:: Available records

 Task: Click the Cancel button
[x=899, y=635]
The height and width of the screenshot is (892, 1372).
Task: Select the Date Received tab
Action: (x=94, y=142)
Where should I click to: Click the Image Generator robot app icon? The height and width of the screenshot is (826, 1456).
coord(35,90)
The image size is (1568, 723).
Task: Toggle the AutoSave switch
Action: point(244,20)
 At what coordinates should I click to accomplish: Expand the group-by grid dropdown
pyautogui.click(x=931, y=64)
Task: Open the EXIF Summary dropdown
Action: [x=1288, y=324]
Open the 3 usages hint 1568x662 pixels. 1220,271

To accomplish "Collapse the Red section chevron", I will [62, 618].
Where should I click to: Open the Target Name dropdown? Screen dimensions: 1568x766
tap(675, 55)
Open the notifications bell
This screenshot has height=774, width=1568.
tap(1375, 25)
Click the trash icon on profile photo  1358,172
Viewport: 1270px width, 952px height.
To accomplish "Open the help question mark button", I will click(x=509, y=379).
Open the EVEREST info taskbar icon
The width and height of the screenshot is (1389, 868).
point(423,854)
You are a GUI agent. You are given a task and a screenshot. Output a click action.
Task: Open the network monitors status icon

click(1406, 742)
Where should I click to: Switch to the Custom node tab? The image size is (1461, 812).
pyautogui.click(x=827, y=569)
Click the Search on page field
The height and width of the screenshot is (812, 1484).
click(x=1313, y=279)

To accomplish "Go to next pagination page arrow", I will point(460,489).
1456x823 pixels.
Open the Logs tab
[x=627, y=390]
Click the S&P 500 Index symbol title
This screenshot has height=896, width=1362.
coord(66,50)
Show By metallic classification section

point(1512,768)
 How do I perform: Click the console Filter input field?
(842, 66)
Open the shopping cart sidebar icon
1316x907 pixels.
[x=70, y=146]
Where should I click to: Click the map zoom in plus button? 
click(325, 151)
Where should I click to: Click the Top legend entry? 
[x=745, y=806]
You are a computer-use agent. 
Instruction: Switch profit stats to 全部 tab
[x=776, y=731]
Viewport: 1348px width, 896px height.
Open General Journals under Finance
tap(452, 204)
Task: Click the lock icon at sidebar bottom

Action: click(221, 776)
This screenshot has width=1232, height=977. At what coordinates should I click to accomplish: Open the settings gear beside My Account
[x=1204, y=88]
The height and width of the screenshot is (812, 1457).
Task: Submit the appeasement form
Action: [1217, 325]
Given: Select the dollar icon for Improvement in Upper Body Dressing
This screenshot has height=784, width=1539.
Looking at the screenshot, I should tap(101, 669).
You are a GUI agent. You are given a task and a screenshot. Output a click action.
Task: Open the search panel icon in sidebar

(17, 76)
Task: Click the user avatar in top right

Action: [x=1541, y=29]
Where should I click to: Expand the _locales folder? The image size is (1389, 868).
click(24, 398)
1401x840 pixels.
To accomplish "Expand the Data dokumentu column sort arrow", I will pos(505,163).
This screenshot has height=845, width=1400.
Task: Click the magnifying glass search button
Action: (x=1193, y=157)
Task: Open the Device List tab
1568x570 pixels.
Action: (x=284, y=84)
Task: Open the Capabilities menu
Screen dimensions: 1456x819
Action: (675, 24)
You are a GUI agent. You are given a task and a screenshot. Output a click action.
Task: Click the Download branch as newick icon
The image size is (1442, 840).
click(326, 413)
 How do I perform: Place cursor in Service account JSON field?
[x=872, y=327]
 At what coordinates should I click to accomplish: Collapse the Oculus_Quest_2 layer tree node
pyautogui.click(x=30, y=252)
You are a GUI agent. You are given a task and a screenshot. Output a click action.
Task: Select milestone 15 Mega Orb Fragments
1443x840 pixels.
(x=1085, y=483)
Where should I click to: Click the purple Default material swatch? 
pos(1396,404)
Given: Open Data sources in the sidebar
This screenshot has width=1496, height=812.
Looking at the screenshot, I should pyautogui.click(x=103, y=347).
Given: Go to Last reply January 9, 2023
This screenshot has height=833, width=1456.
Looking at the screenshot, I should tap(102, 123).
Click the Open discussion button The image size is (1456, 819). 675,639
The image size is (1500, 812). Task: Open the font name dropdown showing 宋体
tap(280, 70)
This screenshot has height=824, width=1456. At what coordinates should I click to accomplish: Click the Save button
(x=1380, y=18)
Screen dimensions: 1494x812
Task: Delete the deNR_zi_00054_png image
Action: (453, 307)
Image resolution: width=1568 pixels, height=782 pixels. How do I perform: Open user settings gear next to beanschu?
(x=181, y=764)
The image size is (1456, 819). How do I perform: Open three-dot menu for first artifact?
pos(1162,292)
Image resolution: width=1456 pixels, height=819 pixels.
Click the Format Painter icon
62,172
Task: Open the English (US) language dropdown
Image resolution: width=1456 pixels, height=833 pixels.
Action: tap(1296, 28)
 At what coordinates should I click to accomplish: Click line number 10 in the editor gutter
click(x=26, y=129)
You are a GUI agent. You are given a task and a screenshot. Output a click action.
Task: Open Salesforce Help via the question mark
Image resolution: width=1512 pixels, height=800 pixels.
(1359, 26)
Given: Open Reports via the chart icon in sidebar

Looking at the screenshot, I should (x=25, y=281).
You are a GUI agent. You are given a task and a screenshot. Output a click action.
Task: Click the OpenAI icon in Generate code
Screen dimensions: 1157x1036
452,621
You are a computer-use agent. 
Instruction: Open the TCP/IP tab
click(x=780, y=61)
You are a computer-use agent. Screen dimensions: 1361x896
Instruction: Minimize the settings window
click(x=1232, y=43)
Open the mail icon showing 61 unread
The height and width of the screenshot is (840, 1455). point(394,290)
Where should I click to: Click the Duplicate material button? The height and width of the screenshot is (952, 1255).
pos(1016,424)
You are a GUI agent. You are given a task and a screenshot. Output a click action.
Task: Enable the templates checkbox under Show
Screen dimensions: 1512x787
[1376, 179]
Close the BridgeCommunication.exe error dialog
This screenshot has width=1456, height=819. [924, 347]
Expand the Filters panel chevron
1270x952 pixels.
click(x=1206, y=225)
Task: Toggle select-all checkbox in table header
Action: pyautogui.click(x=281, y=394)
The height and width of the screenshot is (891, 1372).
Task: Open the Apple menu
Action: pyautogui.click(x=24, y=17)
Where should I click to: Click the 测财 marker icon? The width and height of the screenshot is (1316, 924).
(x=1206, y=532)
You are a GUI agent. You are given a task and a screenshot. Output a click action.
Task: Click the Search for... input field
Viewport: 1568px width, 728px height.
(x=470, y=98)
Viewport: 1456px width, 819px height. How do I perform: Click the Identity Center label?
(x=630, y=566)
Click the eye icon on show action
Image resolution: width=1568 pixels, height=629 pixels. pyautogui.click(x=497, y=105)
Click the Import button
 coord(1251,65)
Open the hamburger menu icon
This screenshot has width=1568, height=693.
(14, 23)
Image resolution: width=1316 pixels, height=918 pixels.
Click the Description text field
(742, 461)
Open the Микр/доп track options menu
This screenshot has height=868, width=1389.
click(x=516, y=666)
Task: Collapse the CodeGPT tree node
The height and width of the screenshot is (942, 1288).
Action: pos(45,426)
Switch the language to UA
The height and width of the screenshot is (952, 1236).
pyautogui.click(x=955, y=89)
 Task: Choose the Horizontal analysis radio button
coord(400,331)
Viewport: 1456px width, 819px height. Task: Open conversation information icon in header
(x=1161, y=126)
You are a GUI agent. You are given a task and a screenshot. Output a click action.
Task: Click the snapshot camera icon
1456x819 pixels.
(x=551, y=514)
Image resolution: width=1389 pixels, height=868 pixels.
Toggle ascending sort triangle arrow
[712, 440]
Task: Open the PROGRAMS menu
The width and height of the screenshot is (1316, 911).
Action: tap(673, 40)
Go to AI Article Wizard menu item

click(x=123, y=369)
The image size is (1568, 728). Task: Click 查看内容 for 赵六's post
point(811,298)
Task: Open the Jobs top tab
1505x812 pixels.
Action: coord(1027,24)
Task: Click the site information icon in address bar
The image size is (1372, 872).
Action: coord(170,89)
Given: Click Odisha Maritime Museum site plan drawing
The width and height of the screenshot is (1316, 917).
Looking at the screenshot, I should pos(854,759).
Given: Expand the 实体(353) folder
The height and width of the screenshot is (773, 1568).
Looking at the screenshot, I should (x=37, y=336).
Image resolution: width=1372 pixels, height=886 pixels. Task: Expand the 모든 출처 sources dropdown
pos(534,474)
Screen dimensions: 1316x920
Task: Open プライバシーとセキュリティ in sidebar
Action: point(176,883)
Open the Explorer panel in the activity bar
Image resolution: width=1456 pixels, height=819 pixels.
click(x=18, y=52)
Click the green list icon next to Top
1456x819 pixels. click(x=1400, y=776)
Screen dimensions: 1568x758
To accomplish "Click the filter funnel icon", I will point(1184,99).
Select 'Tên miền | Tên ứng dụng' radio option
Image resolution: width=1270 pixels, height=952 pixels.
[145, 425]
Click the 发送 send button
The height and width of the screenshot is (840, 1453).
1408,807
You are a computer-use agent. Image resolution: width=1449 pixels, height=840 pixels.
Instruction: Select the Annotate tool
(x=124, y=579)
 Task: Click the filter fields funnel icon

::::

Work to be completed: Lines from the start of the material above through the line containing "Click the trash" are to be duplicated exactly, and only those.

Task output:
 Task: Click the Cancel button
[x=899, y=635]
The height and width of the screenshot is (892, 1372).
Task: Select the Date Received tab
Action: (x=94, y=142)
Where should I click to: Click the Image Generator robot app icon? The height and width of the screenshot is (826, 1456).
coord(35,90)
The image size is (1568, 723).
Task: Toggle the AutoSave switch
Action: point(244,20)
 At what coordinates should I click to accomplish: Expand the group-by grid dropdown
pyautogui.click(x=931, y=64)
Task: Open the EXIF Summary dropdown
Action: [x=1288, y=324]
Open the 3 usages hint 1568x662 pixels. 1220,271

To accomplish "Collapse the Red section chevron", I will [62, 618].
Where should I click to: Open the Target Name dropdown? Screen dimensions: 1568x766
tap(675, 55)
Open the notifications bell
This screenshot has height=774, width=1568.
tap(1375, 25)
Click the trash icon on profile photo  1358,172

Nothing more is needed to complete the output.